A recent article in the San Francisco Examiner looked at the increase in overuse injuries in kids. Then this story comes along. From the Daily O'Collegian, by way of the Chicago Tribune is the story of an 8 year old girl who trains for marathons. She runs with her father - alot.
Second-grader Zhang Huimin, who weighs 42 pounds and likes the Little Mermaid, sat up and gave a groggy glance around the one-room home she shares with her father, an out-of-work fish farmer with a singular goal: grooming his daughter for the 2016 Olympics...

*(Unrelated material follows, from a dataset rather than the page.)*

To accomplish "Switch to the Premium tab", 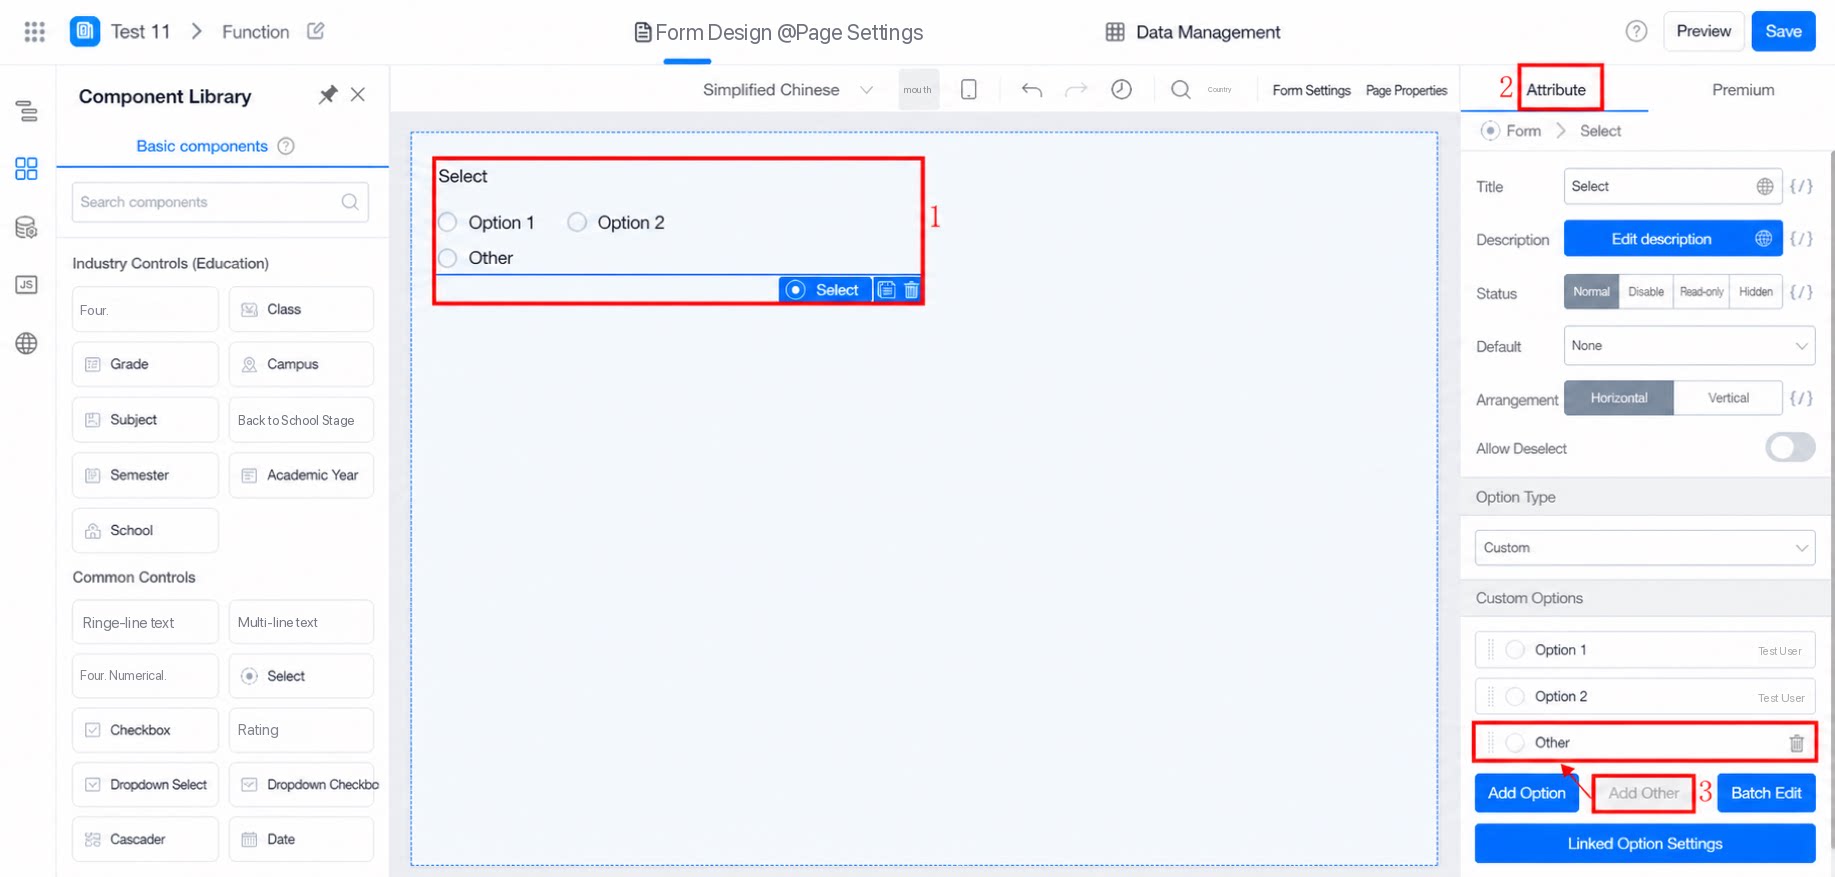I will (1743, 90).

On this Saturday, as she does most weekends, the girl will run more than 26 miles before school — on top of dozens of miles she runs before school each week. Those statistics cry out for skepticism, but watching her run for more than four hours or interviewing marathon officials who recorded her recent races makes it hard to find suspect a hoax...Zhang said he started running with his daughter when she was 4, adding distance each morning. By age 6, she could run 8 miles; at 7, she completed the Haikou marathon in 3 hours, 28 minutes and 45 seconds.

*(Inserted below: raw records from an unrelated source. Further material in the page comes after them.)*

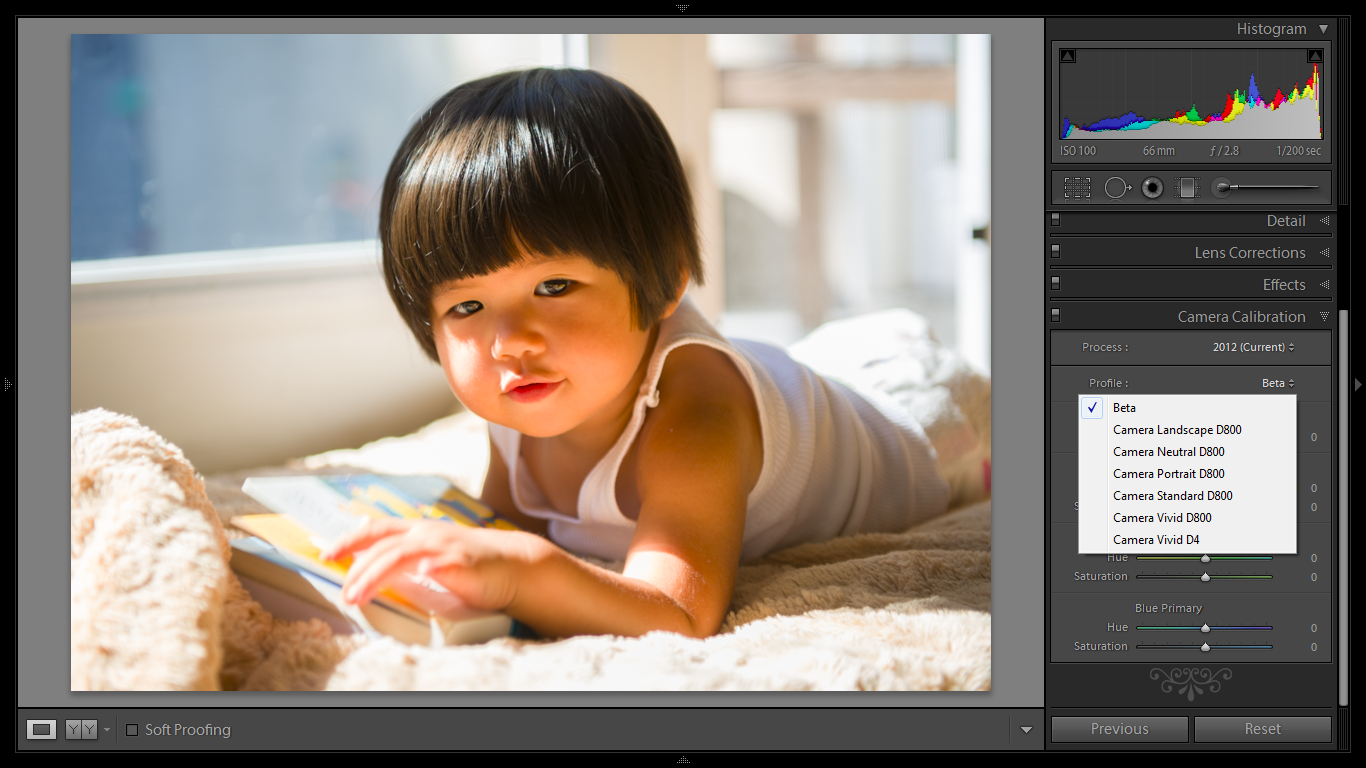Select the Crop Overlay tool
This screenshot has height=768, width=1366.
(x=1077, y=187)
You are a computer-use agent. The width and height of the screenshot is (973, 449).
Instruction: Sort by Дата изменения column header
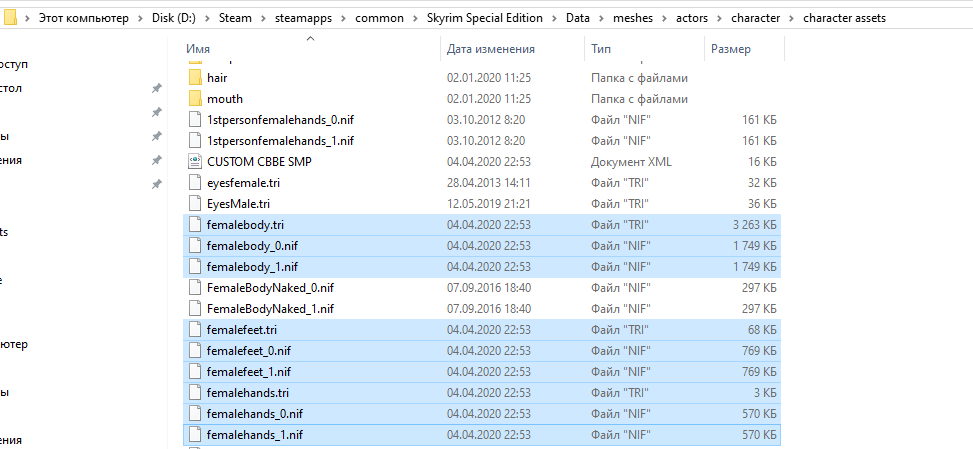[x=490, y=48]
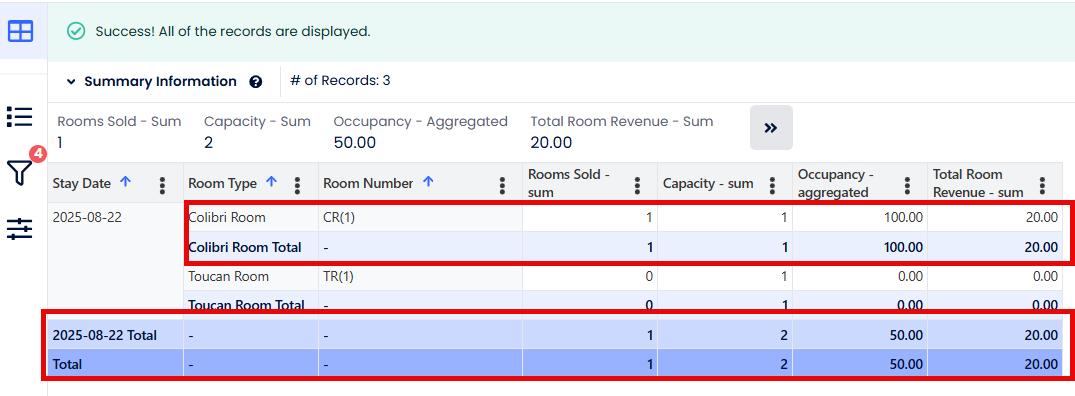Click the Summary Information help question mark
This screenshot has width=1075, height=396.
[256, 82]
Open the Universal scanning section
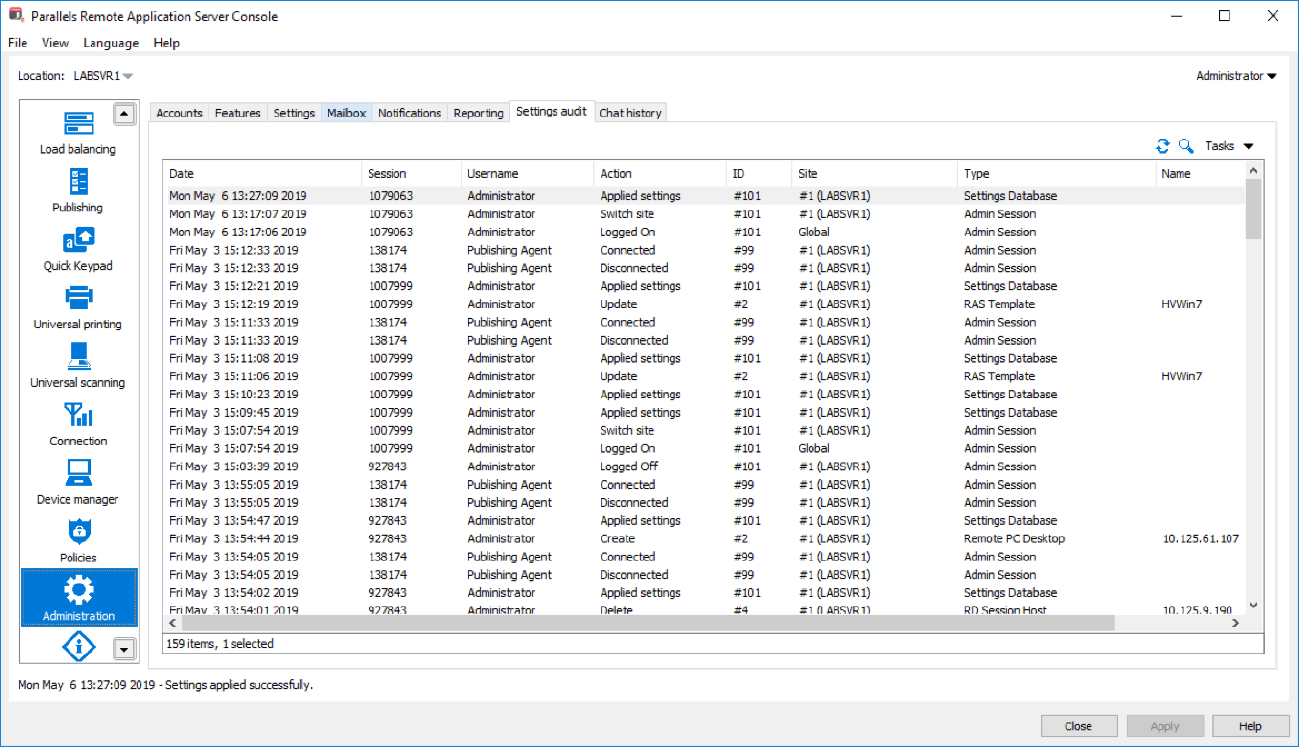The width and height of the screenshot is (1300, 747). (78, 363)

Most recently, she finished China’s Xiamen International Marathon on March 31, with a time of 3 hours, 44 minutes and 51 seconds. Organizers waived the minimum age of 18 and allowed her father to bike beside her because “she is a special case,” said He Xi, vice director of the race.
The Examiner article says this:
One of the costs of the hypercompetitive sports life is physical injury, the subject of the following excerpt. Previously, kids played multiple sports seasonally and usually didn't specialize in one sport or get serious about team sports until middle school or high school. Now kids often play one sport all year long, which has caused a dramatic rise in overuse injuries.
Meanwhile our 8 year-old marathoner has a few familiar elements in her story:
Rather, her story is most revealing about the conditions that created her: a father whose dream of sporting glory never materialized, an impoverished town dazzled by attention and a nation where the power of fame can make anything seem worthwhile.
What happens when a youngster, who does not possess mature bones, cartilage, muscles, and joints...
Overtraining at such a young age can erode the cartilage in joints, delay menstruation, reduce bone density and cause a range of orthopedic problems, including stunted growth. At 42 pounds, Huimin is underweight, her father concedes, but she has never had a full check-up, so he does not know what toll her training has taken.
You thought your parents were hard on you...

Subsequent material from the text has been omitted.